What is The Internet of Things?
IoT stands for The Internet of Things, which is a system of inter-connecting objects, appliances and mechanical systems with computers and the internet to allow for remote control and access.
The object can be anything that is fitted with a Unique Identifier, or UID, and assigned an IP address that can transmit data. It harnesses the power of artificial intelligence (AI).
How IoT Works
Objects fitted with sensors transmit data via an IoT gateway to a smart device—like a computer or smartphone for remote access or control.
The history of IoT dates back to 1999, when the term was first coined. Although it wasn’t until a decade later that it started to receive more attention. Some examples of IoT in use can be seen in;
- Smart Homes
- IoT in Industries
- IoT in Medicine
- Autonomous Vehicles
Security Challenges of IoT
With all the internet connectivity, there have to be risks, and we need to understand the many challenges that IoT devices can pose.
- Outdated Devices
Some IoT security issues arise from software and hardware going out of date and not getting updated regularly enough. It leaves them exposed to cyber threats and makes them prone to attacks.
- Weak Credentials
Weak passwords make the systems more susceptible to cyber-attacks. Once the passwords are cracked, anyone can gain access to your devices.
There are many ways cybercriminals and hackers can gain access to your data, such as through malware, taking advantage of cracks in the system.
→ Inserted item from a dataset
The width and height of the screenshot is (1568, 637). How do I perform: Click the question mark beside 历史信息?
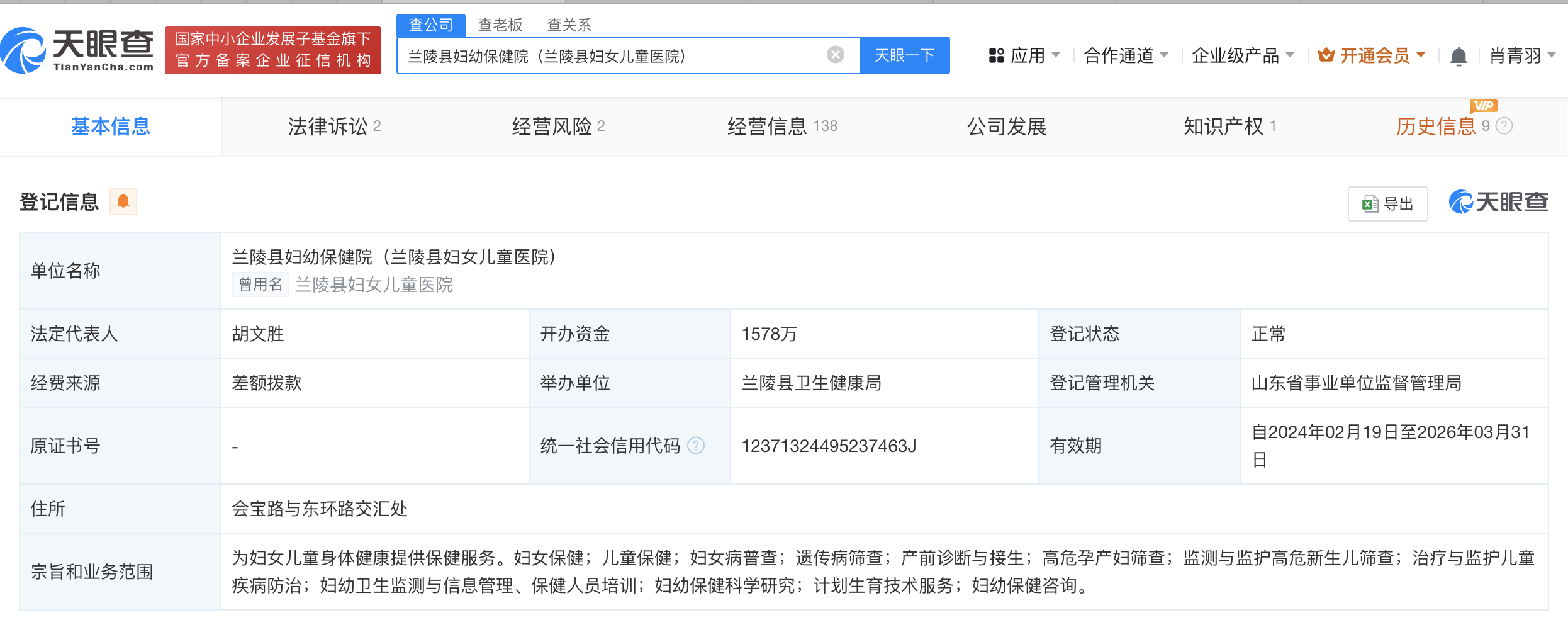[1504, 127]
Oftentimes, the users may not even realize their security has been compromised until it is too late.
- Data Protection
With our data switching through so many devices, any vulnerability along the way can cause our data to fall in the wrong hands. At times even the service providers could be sharing your data, either because you unknowingly comply with such terms or else because they don’t follow the regulations.
- Data Management
With so much data transmitting and storing, a single hiccup in the configuration could be critical and cause an outage. This would prove especially detrimental in the healthcare industry.
- Home Security
In the race to join the IoT world, smart homes and entire apartment buildings are being set up with smart technologies. That means if your system is hacked into, you could lose access to your home, while someone else gains it.
- Autonomous vehicles
With self-driving cars coming on the market, it will be AI taking the wheel, rather than a real person. With that, again arises the risk of skilled hackers hijacking the system remotely and taking over the controls.
With the things around us connecting directly to the internet, there immediately arise vulnerabilities. While IoT is undoubtedly a step forward in technological advancements in this digital age, there is yet a need to focus more on security.
What is your opinion on IoT and its security challenges?